[Owner Re-Post] Building a Poker Table

Your sketch failed to upload somehow. I'll assume it's a generic round table that essentially consists of a flat top part and a bottom part that touches the ground, and the shaft connecting them is effectively part of the bottom. First of all, better assume that a 150kg man can exert at least 450kg of weight for a few moments when actively trying, like putting his hands on the table and jumping. A poker table is probably going to be heavy enough that the tilt process is too slow for this to matter, the guy will stop exerting force before the table rotates too far - but safety margins are always a good idea.

As a simplification: Things tip over when their center of gravity is outside their support/base horizontally. When saying "distance to edge of base" I mean the minimum distance from the (height 0) center of the table to the convex hull of the points touching the ground (get a string taut around the legs on the floor, see where it's closest to the center, that's it. If you have four legs in a square, use 70% of their maximum horizontal distance to the center). Statically, someone adding their weight to one end of the table is equivalent to shifting the table's center of gravity. Only the horizontal shift matters here. You need to ensure that (distance to edge of top) \* 150kg / ((table weight) + 150kg) < (distance to edge of base), with a bit of margin. Or, after some algebra, maximum force is (table weight) \* (distance to edge of base)/((distance to edge of top) - (distance to edge of base)). E.g. if base is 0.2m and top radius is 1m, max force is (table weight) \* (0.2m)/(1m - 0.2m), or just 1/4th of the table weight.
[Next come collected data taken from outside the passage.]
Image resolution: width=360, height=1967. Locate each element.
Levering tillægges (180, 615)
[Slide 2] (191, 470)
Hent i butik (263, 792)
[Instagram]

The reason why it's a good idea to place the most weight at the bottom instead of the top is that if you tilt the table a bit, the center of gravity moves much more horizontally if it's higher to begin with. At the extreme, even the slightest tilt will place it outside the support area - think about an upside down broom. If you approximate the table as being made of two pieces, one base at height 0 and one top at the full table height, the maximum stable tilt angle (without extra weight pushing on it!) is arcsin((table weight) \* (distance to edge of base) / ((top weight) \* (table height))). For small angles you can just approximate that as (table weight) \* (distance to edge of base) / ((top weight) \* (table height)) without the arcsin, giving you the angle in radians with good accuracy.

You can combine the last two criteria to get something like "can take 150kg weight downwards at the edge even if tilted 5 degrees in that direction".
That looks like 0.09 \* (table height) \* (top weight) / (table weight) + (distance to edge of top) \* 150kg / ((table weight) + 150kg) < (distance to edge of base).

Other than that, even if the table is stable when tilted, you don't want to be able to tilt it easily. This time, if you want it to take a 150kg horizontal pushing force without rotating (perhaps slipping on the floor, though), you want to ensure that (table height) \* 150kg < (distance to edge of base) \* (table weight). Or rearranging again, max horizontal force is (table weight) \* (distance to edge of base) / (table height). Also keep in mind that as the force approaches this limit and the table is about to start tilting, it acts like a lever and the force gets concentrated on a single point, and this could snap a table leg if they're the wrong shape. I can't see the sketch so I can't tell if it's a potential problem or not.

Finally, lifting the table up can still tip it over more easily than people pushing down on it, but that's basically impossible to prevent.

Tl;dr:

Max forces so the table stays where it is (or slips, but doesn't rotate) are (table weight) \* (distance to edge of base)/((distance to edge of top) - (distance to edge of base)) vertically, (table weight) \* (distance to edge of base) / (table height) horizontally. If you have 4 legs touching the ground at distance x from the center, use 0.7x for (distance to edge of base). Subtract 0.09 \* (table height) \* (top weight) / (table weight) from that distance before calculating with it to add a 5 degree tilt safety margin, if you know how much the top part weighs. Worst case would be 0.09 \* (table height). (distance to edge of top) is the top radius.